そもそもとして、システムで表示している日付が和暦なのは、日付の書式変換(フォーマット変換)が働いているためです(標準の日付表示は西暦)。主な書式設定としては、次の2つがあります。

西暦:YYYY”年”MM”月”DD”日” (例)2018年05月31日

和暦:GGGE”年”MM”月”DD”日” (例)平成30年05月31日

和暦の「GGGE」の部分は日本特有のものですので、ここが新元号への切り替えに伴い気になる部分です。現在(2018年5月執筆時点)使われているPCやAccessには、新元号の情報は当然持っていません。

Accessで新元号に対応されるのか

新元号(和暦)の情報については、マイクロソフトから修正プログラムが配布されることで、各PCやAccessにて新元号が使えるようになります。ただし、それはメインストリームが続いている(サポートが続いている)バージョンのAccessの場合のみである想定されます。メインストリームが終了(サポートが終了)した古いバージョンのAccessについては、セキュリティ以外の更新プログラムの提供が終了していますので、新元号へ対応する更新プログラムは提供されないと考えほうが良いかと思います。(もしかすると古いバージョンも対応してくれる可能性は0ではありませんが、限りなく0に近いと想定されます。)

新元号への影響がある場合と影響内容

影響が懸念されるケース

では、どのような場合に新元号に影響があるのでしょうか。次のような場合には影響があると考えたほうが良いでしょう。

  1. メインストリーム切れのOSを使用している
  2. メインストリーム切れのAccessを使用している
  3. インターネットとは切断された環境でAccessを使用している

中小企業においては、特に1と2についてシステムを動かすために仕方なく古いバージョンを使い続けている場合や、動くから問題ないだろうとサポート期間を意識することなく使い続けていた結果そうなっていた、というケースが多いです。

サポート期間については下記を参考にしてください。延長サポート中はおそらく問題ないと思いますので、次の場合はサポート切れで影響があるでしょう。

  • Windows Vista以前のOSを使用している(Windows Vista、Windows XP、Windows 2000、Windows Me、Windows 98等)
  • Office2007以前のバージョンのOfficeを使用している(Office 2007、Office 2003、 Office 2000等)

OSのサポート期限

Officeのサポート期間

参考:AccessとWindowsのバージョンの組み合わせによる日付の令和表示可否の違い

影響の内容

影響の内容は単純で、存在しない元号で日付が表示されてしまうというものです。

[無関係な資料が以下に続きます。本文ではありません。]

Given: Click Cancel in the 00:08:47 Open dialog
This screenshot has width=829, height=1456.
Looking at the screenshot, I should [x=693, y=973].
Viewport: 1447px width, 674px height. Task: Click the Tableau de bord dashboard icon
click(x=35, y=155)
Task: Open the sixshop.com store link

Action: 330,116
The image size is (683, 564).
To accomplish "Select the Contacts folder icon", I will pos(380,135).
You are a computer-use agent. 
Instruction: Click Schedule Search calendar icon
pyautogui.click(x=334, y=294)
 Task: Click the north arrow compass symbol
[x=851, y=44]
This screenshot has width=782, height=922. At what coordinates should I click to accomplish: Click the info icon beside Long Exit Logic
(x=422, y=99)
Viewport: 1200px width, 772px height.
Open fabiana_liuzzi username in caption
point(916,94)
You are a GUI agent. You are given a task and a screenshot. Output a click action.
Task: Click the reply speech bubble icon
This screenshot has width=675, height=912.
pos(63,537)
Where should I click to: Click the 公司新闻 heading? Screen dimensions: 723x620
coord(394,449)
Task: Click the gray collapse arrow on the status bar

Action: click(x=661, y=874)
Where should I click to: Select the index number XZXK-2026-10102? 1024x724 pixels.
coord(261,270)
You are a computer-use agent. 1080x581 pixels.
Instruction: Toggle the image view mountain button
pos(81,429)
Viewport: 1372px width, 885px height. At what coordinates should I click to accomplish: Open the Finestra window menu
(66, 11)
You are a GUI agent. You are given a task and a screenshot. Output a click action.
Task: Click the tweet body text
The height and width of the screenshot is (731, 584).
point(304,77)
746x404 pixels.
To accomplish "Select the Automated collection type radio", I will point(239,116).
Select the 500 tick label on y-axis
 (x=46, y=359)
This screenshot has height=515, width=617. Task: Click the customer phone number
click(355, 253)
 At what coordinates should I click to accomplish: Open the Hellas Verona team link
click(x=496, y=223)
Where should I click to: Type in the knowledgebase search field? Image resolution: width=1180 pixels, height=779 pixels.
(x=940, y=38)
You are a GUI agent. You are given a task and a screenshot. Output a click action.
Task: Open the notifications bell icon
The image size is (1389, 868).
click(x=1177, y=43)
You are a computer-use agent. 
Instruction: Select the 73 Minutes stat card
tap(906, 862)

ケースとしては大きく2つあるかと思います。

  1. 平成40年5月30日(元号が切り替わっているのに平成を使い続けている)
  2. 平成29年12月10日(元号が平成29年の7月1日から変更になっている場合、間違った元号を使っていることになる)

元号の切替が1月1日からとは限らない点、あと1年もすれば切り替わるという点を注意しておきたいです。

新元号の公表は2019年2月24日以降、天皇陛下の退位は2019年4月30日と見込まれています。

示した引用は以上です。